# Zara-Leoni joins Team Gaspari.....



## Guest (Oct 20, 2008)

Dunno what to say about it so I'll just post the link....

Kinda blown away by who else am on here with lol!!

Gallery photos will be added soon...

Gaspari Nutrition


----------



## LeeB (Oct 5, 2011)

excellent stuff zara!!! magazine ads here you come!!


----------



## Guest (Oct 21, 2008)

Thank you Lee 

I seriously need to do well next year to follow this up... no messing lol. (no pressure either.... oooffftt!!)

Theres a popular local show in scotland the week before the NABBA but its the same weekend as the FAME expo.... am thinking the FAME thing might be a better option....


----------



## LeeB (Oct 5, 2011)

well if your planning on doing the nabba... might as well compete against some different people the week before at the fame rather than the same people that would be doing nabba? makes it more interesting that way!


----------



## Guest (Oct 22, 2008)

Yah that was kinda my thinking......

plus its a totally different kind of show etc etc.... variety is the spice of life and all that hehe...

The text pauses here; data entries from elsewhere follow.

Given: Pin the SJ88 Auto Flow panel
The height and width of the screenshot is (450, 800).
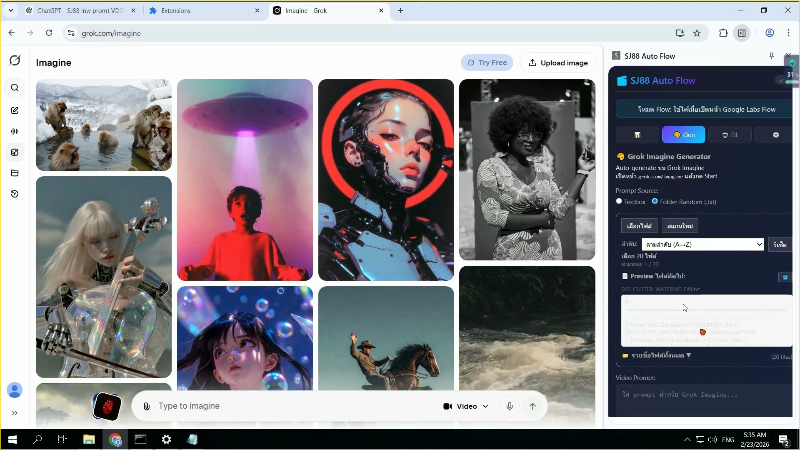Looking at the screenshot, I should coord(771,56).
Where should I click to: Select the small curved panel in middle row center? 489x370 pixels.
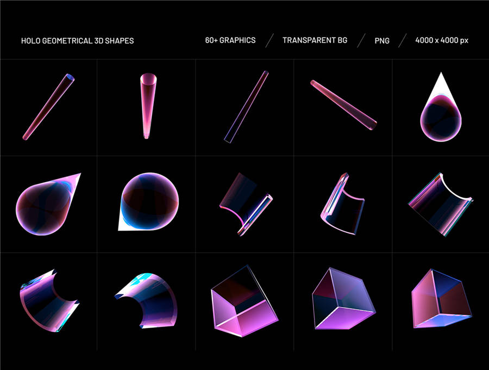[243, 203]
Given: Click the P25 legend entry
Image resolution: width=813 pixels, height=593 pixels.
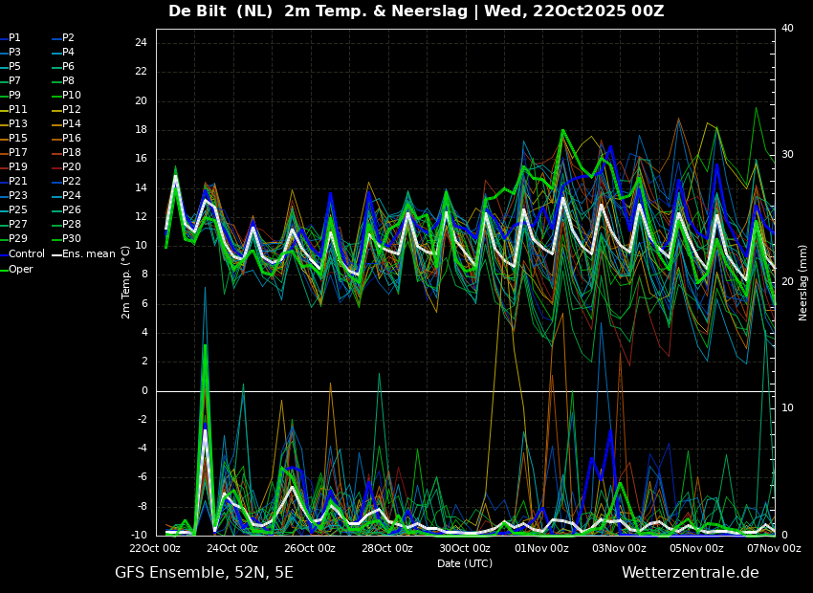Looking at the screenshot, I should [17, 210].
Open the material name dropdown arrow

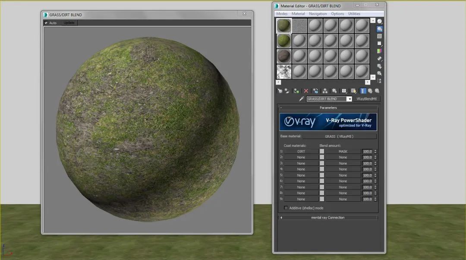click(349, 99)
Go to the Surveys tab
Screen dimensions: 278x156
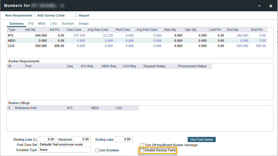pyautogui.click(x=68, y=23)
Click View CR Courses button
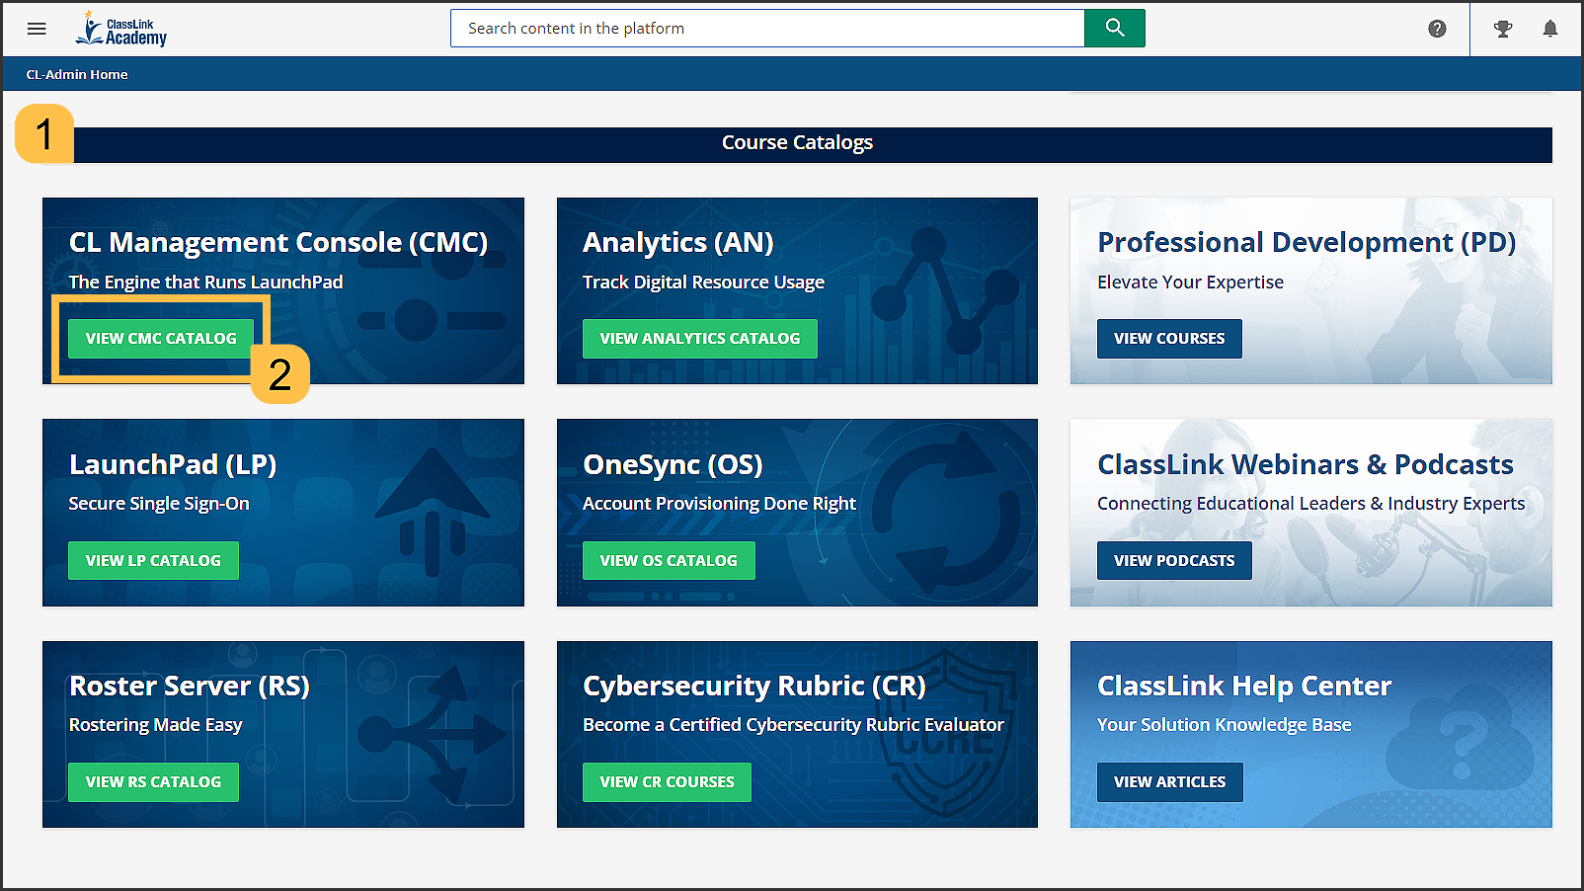The height and width of the screenshot is (891, 1584). point(667,781)
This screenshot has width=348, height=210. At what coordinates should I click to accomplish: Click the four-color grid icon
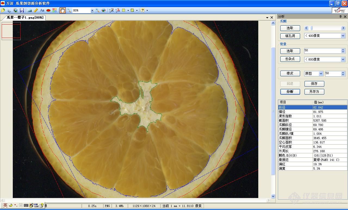click(x=55, y=10)
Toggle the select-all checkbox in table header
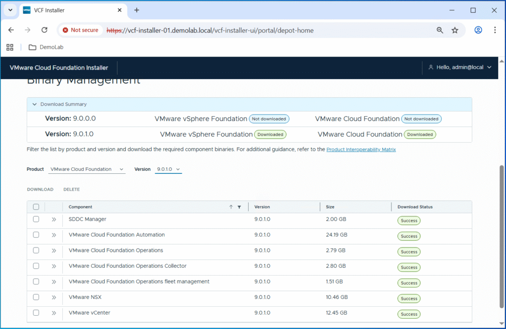 click(x=36, y=207)
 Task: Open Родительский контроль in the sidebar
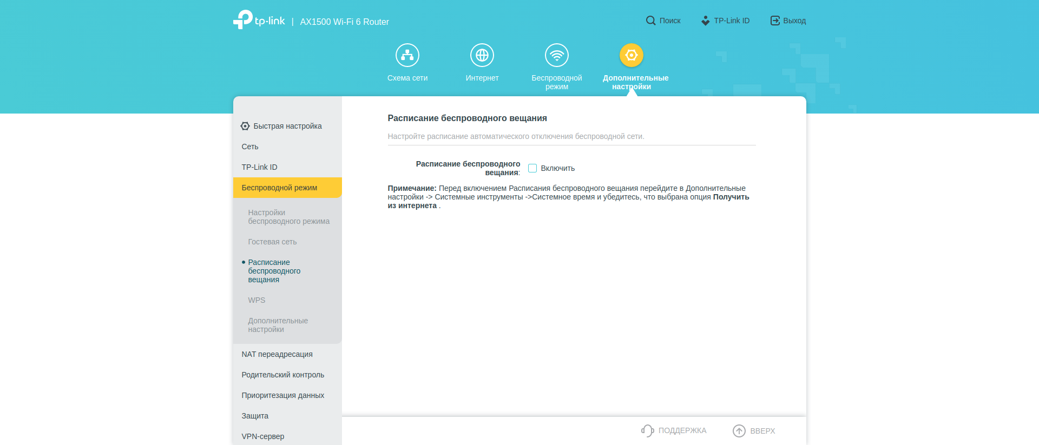[x=282, y=375]
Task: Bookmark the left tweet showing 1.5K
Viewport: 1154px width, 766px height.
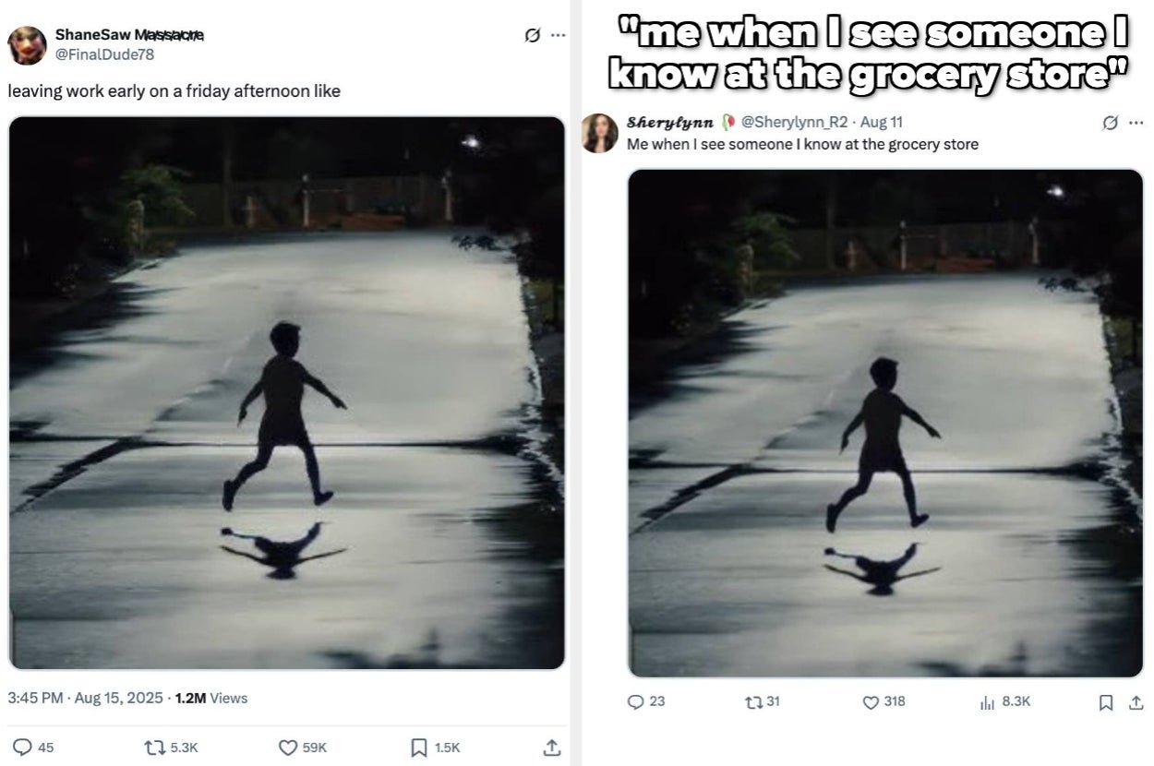Action: [418, 748]
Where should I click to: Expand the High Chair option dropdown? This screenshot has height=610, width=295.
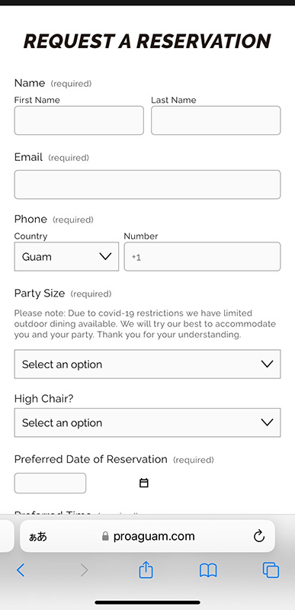(x=147, y=422)
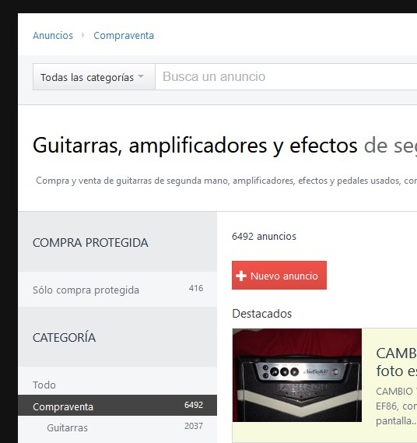Click the 2037 count beside Guitarras

(x=194, y=426)
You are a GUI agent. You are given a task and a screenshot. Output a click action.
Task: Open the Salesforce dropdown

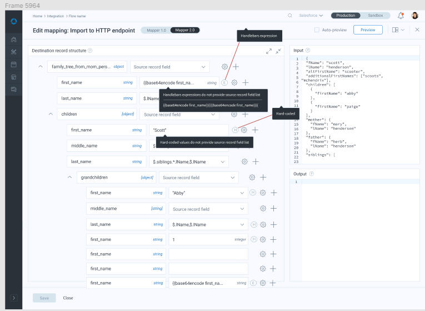pos(312,16)
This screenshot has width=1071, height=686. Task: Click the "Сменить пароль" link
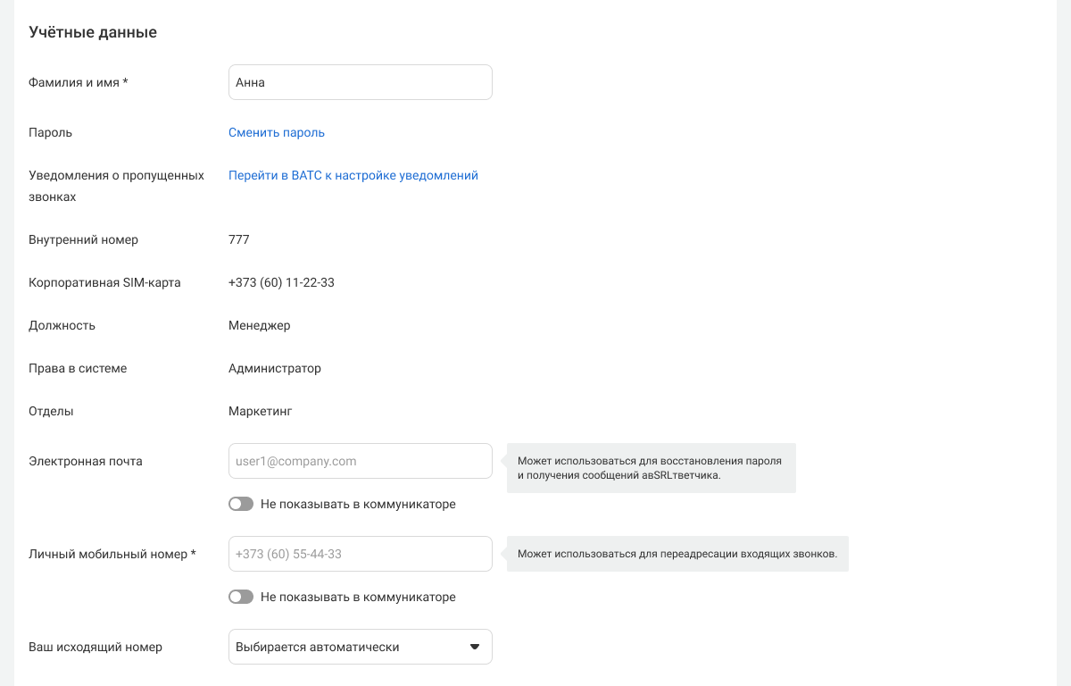277,132
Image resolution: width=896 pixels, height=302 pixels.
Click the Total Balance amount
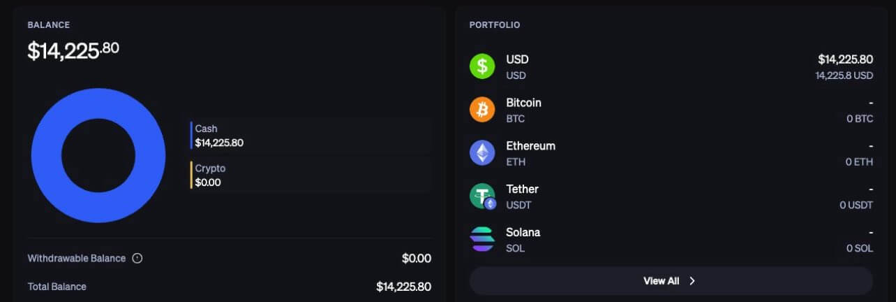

Be good to get out of scotland too.... better dust the passport off hehe

EDIT: jst read the rules its a tested show.... lol


----------



## crazycal1 (Sep 21, 2005)

hehe youre top of the list of profiles too!

coolio!

great bod and hot too! :becky:


----------



## Guest (Oct 22, 2008)

I dunno if that might be just because I'm the most recent one lol


----------